• DATA FOR ANALYSIS:
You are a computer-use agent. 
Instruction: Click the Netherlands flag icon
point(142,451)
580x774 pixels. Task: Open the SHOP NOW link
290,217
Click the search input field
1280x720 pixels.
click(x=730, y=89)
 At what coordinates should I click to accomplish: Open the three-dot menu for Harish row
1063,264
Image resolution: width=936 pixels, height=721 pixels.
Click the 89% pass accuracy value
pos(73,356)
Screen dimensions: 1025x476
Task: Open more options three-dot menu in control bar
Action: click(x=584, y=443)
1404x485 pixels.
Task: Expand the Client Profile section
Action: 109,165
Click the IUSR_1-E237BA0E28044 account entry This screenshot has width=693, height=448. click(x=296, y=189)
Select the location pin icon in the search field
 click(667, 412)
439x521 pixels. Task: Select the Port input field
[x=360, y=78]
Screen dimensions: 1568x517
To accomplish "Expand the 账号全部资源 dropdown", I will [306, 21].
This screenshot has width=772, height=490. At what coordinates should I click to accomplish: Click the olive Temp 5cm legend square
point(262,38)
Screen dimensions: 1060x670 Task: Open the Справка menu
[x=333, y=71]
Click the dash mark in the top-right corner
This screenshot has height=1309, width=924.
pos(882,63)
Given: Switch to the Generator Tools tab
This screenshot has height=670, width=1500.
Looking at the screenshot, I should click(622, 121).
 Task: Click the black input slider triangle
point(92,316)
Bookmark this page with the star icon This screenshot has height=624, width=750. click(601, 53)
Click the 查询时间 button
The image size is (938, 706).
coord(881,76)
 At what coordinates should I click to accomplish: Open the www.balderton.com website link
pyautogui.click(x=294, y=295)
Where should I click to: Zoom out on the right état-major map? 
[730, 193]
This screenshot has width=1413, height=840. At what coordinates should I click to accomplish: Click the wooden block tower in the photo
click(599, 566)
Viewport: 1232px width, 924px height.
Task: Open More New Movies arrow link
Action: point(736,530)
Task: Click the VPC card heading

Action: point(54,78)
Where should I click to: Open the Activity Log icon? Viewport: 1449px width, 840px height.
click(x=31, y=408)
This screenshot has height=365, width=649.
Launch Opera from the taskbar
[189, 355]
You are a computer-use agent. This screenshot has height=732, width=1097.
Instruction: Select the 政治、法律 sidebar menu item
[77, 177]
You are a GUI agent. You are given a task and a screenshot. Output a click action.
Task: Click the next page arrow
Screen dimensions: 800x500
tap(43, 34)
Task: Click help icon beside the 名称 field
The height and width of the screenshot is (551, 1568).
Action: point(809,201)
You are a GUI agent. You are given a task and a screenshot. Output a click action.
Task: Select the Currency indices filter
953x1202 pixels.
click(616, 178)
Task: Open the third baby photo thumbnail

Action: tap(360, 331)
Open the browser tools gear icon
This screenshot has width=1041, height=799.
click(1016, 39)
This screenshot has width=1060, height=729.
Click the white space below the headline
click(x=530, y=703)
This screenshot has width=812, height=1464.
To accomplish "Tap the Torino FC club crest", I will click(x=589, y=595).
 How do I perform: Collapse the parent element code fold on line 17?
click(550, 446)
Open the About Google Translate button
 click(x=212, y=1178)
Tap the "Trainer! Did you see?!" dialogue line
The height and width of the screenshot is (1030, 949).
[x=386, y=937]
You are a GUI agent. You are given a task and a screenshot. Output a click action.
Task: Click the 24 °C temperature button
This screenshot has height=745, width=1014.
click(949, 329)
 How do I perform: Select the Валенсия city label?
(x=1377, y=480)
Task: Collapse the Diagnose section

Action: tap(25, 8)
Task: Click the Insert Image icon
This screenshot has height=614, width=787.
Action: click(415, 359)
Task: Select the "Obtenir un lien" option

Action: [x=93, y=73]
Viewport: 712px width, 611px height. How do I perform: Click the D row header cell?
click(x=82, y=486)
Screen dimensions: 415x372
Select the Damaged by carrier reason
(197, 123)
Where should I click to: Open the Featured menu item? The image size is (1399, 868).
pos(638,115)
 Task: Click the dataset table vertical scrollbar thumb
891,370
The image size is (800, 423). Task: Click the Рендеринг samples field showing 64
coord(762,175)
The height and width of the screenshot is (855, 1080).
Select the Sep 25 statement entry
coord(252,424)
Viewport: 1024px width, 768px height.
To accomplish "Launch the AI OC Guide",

• WHAT YOU SHOULD DO: The listing above is to be restated word for word.

• ANSWER AREA:
You are a computer-use agent. 
Instruction: Click the Netherlands flag icon
point(142,451)
580x774 pixels. Task: Open the SHOP NOW link
290,217
Click the search input field
1280x720 pixels.
click(x=730, y=89)
 At what coordinates should I click to accomplish: Open the three-dot menu for Harish row
1063,264
Image resolution: width=936 pixels, height=721 pixels.
Click the 89% pass accuracy value
pos(73,356)
Screen dimensions: 1025x476
Task: Open more options three-dot menu in control bar
Action: click(x=584, y=443)
1404x485 pixels.
Task: Expand the Client Profile section
Action: 109,165
Click the IUSR_1-E237BA0E28044 account entry This screenshot has width=693, height=448. click(x=296, y=189)
Select the location pin icon in the search field
 click(667, 412)
439x521 pixels. Task: Select the Port input field
[x=360, y=78]
Screen dimensions: 1568x517
To accomplish "Expand the 账号全部资源 dropdown", I will [306, 21].
This screenshot has width=772, height=490. At what coordinates should I click to accomplish: Click the olive Temp 5cm legend square
point(262,38)
Screen dimensions: 1060x670 Task: Open the Справка menu
[x=333, y=71]
Click the dash mark in the top-right corner
This screenshot has height=1309, width=924.
pos(882,63)
Given: Switch to the Generator Tools tab
This screenshot has height=670, width=1500.
Looking at the screenshot, I should click(622, 121).
 Task: Click the black input slider triangle
point(92,316)
Bookmark this page with the star icon This screenshot has height=624, width=750. click(601, 53)
Click the 查询时间 button
The image size is (938, 706).
coord(881,76)
 At what coordinates should I click to accomplish: Open the www.balderton.com website link
pyautogui.click(x=294, y=295)
Where should I click to: Zoom out on the right état-major map? 
[730, 193]
This screenshot has width=1413, height=840. At what coordinates should I click to accomplish: Click the wooden block tower in the photo
click(599, 566)
Viewport: 1232px width, 924px height.
Task: Open More New Movies arrow link
Action: point(736,530)
Task: Click the VPC card heading

Action: point(54,78)
Where should I click to: Open the Activity Log icon? Viewport: 1449px width, 840px height.
click(x=31, y=408)
This screenshot has height=365, width=649.
Launch Opera from the taskbar
[189, 355]
You are a computer-use agent. This screenshot has height=732, width=1097.
Instruction: Select the 政治、法律 sidebar menu item
[77, 177]
You are a GUI agent. You are given a task and a screenshot. Output a click action.
Task: Click the next page arrow
Screen dimensions: 800x500
tap(43, 34)
Task: Click help icon beside the 名称 field
The height and width of the screenshot is (551, 1568).
Action: point(809,201)
You are a GUI agent. You are given a task and a screenshot. Output a click action.
Task: Select the Currency indices filter
953x1202 pixels.
click(616, 178)
Task: Open the third baby photo thumbnail

Action: tap(360, 331)
Open the browser tools gear icon
This screenshot has width=1041, height=799.
click(1016, 39)
This screenshot has width=1060, height=729.
Click the white space below the headline
click(x=530, y=703)
This screenshot has width=812, height=1464.
To accomplish "Tap the Torino FC club crest", I will click(x=589, y=595).
 How do I perform: Collapse the parent element code fold on line 17?
click(550, 446)
Open the About Google Translate button
 click(x=212, y=1178)
Tap the "Trainer! Did you see?!" dialogue line
The height and width of the screenshot is (1030, 949).
[x=386, y=937]
You are a GUI agent. You are given a task and a screenshot. Output a click action.
Task: Click the 24 °C temperature button
This screenshot has height=745, width=1014.
click(949, 329)
 How do I perform: Select the Валенсия city label?
(x=1377, y=480)
Task: Collapse the Diagnose section

Action: tap(25, 8)
Task: Click the Insert Image icon
This screenshot has height=614, width=787.
Action: click(415, 359)
Task: Select the "Obtenir un lien" option

Action: [x=93, y=73]
Viewport: 712px width, 611px height. How do I perform: Click the D row header cell?
click(x=82, y=486)
Screen dimensions: 415x372
Select the Damaged by carrier reason
(197, 123)
Where should I click to: Open the Featured menu item? The image size is (1399, 868).
pos(638,115)
 Task: Click the dataset table vertical scrollbar thumb
891,370
The image size is (800, 423). Task: Click the Рендеринг samples field showing 64
coord(762,175)
The height and width of the screenshot is (855, 1080).
Select the Sep 25 statement entry
coord(252,424)
Viewport: 1024px width, 768px height.
To accomplish "Launch the AI OC Guide",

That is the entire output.